EXERCISE DESCRIPTION: Please write out exactly the lines that begin at the line containing "Open the skin" and run to the end of the records.

RECORDS SUPPLIED:
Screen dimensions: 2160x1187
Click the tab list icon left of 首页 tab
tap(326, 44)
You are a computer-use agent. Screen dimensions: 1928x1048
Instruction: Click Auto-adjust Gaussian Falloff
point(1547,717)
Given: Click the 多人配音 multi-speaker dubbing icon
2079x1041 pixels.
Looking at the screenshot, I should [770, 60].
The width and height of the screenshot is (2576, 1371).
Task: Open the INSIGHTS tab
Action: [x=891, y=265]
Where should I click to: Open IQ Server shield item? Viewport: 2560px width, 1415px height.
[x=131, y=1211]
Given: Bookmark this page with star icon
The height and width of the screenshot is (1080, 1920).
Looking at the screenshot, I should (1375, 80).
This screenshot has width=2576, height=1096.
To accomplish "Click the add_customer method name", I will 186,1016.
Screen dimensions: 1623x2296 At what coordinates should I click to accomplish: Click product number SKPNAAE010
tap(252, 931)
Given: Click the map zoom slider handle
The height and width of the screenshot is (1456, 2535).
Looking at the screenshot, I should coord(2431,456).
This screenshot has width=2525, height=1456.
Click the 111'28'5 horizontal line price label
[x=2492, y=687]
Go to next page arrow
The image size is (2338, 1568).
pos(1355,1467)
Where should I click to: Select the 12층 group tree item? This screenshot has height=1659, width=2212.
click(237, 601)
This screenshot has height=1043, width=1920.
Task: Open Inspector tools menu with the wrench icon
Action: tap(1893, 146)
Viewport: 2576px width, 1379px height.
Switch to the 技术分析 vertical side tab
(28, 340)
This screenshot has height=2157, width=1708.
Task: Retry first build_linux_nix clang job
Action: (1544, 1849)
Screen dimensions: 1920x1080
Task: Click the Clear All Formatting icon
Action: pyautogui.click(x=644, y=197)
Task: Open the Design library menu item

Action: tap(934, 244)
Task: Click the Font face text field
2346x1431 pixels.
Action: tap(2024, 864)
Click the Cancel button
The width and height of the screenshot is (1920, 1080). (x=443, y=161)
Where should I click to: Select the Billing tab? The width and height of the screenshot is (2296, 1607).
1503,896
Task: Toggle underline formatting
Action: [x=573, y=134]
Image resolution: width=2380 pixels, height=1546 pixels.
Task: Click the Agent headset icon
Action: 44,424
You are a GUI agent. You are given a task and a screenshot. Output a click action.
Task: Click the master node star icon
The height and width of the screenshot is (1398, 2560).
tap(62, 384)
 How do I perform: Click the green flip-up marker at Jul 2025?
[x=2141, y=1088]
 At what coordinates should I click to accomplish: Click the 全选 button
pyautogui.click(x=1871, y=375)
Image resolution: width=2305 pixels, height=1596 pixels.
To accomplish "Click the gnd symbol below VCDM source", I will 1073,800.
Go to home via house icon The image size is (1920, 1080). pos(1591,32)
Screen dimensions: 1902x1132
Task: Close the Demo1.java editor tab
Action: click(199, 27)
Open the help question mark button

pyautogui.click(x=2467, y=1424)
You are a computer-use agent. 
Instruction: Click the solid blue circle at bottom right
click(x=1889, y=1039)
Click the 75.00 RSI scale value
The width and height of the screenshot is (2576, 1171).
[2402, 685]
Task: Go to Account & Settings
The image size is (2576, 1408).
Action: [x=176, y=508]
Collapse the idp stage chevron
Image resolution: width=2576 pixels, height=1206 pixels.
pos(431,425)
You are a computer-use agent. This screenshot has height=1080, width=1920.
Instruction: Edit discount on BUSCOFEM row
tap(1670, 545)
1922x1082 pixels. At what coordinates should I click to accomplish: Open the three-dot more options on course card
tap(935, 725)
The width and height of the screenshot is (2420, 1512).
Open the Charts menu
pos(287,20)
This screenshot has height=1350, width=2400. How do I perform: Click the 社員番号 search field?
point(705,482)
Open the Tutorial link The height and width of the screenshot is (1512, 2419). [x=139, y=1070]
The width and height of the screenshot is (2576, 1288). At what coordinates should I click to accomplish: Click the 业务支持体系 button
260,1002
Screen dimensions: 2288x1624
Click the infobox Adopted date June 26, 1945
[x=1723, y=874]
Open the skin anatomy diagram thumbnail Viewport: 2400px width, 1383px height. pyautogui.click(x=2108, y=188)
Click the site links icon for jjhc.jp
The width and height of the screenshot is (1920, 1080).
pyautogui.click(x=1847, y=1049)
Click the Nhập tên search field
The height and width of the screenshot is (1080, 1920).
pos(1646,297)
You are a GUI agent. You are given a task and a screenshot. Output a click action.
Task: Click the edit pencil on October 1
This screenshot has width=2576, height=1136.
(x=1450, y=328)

SOLUTION:
Open the skin anatomy diagram thumbnail Viewport: 2400px width, 1383px height. pyautogui.click(x=2108, y=188)
Click the site links icon for jjhc.jp
The width and height of the screenshot is (1920, 1080).
pyautogui.click(x=1847, y=1049)
Click the Nhập tên search field
The height and width of the screenshot is (1080, 1920).
pos(1646,297)
You are a GUI agent. You are given a task and a screenshot. Output a click action.
Task: Click the edit pencil on October 1
This screenshot has width=2576, height=1136.
(x=1450, y=328)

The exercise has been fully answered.